Bayern ustanowił w tym sezonie rekord w liczbie kolejnych zwycięstw w Lidze Mistrzów (15), seria została przerwana przez remis z Atletico. Nie stwarza tak dobrego wrażenia jak w ubiegłym sezonie. Sensacyjna porażka w styczniu z Holstein Kiel w Pucharze Niemiec pozbawia go pierwszego trofeum. W Bundeslidze w sobotę doznał trzeciej porażki i RB Lipsk już naciska. Za dużo ma niepewnych momentów, bezbarwnej, „ekonomicznej” gry, nastawionej na oszczędzanie sił, bo najtrudniejszy okres dopiero przed nim. Zespołowi nie przybyło jakości, a miały to sprawić letnie transfery. Choupo Moting, Bruno Sarr, Marc Roca nie spełniają standardów najlepszej obecnie drużyny świata. Do tego dochodzą problemy z koronawirusem. Cztery pozytywne przypadki (Thomas Mueller, Leon Goretzka, Javi Martinez i Benjamin Pavard) spowodowały zaostrzenie zasad sanitarnych w klubie. Piłkarze są codziennie testowani, mogą opuszczać domy tylko udając się na trening lub mecz.

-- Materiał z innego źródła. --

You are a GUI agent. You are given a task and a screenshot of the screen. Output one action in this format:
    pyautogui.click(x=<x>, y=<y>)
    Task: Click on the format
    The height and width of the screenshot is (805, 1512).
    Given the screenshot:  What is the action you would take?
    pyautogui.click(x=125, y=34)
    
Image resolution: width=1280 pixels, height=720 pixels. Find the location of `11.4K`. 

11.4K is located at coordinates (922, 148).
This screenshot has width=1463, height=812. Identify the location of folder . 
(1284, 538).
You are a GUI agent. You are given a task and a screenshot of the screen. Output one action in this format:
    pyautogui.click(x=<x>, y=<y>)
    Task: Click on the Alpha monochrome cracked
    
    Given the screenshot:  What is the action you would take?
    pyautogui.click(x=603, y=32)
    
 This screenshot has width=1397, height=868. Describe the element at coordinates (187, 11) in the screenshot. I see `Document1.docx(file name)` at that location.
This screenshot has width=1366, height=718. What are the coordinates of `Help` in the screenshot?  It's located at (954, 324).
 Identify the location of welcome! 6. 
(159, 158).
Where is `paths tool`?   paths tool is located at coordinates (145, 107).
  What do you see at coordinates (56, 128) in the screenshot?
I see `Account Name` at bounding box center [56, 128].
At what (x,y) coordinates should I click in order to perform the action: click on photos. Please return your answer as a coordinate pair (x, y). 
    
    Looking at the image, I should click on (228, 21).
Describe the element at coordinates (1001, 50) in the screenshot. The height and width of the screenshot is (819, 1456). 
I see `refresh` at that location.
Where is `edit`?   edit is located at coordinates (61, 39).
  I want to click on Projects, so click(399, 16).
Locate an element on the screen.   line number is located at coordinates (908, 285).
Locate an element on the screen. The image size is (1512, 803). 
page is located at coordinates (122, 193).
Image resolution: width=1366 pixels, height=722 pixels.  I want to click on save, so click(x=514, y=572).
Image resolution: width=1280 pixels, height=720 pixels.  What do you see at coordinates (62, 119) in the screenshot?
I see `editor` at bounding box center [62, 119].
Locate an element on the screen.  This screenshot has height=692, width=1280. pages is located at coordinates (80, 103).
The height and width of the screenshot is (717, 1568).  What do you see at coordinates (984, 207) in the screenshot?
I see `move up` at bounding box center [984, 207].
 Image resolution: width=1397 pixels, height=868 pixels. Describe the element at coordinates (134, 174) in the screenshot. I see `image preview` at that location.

Teraz alert jest szczególny, bo zespół udał się do Rzymu, a Włochy najdłużej borykają się z pandemią.


1/8 finału

Wtorek, 23.02.2021, Rzym – Stadio Olimpico, godz. 21.00.

Lazio Rzym – Bayern Monachium

Sędziuje Orel Grinfeld (Izrael).


Na zdjęciu: Ciro Immobile w poprzednim sezonie w ostatniej chwili pozbawił Roberta Lewandowskiego „Złotego buta”, ale na powtórkę się nie zanosi.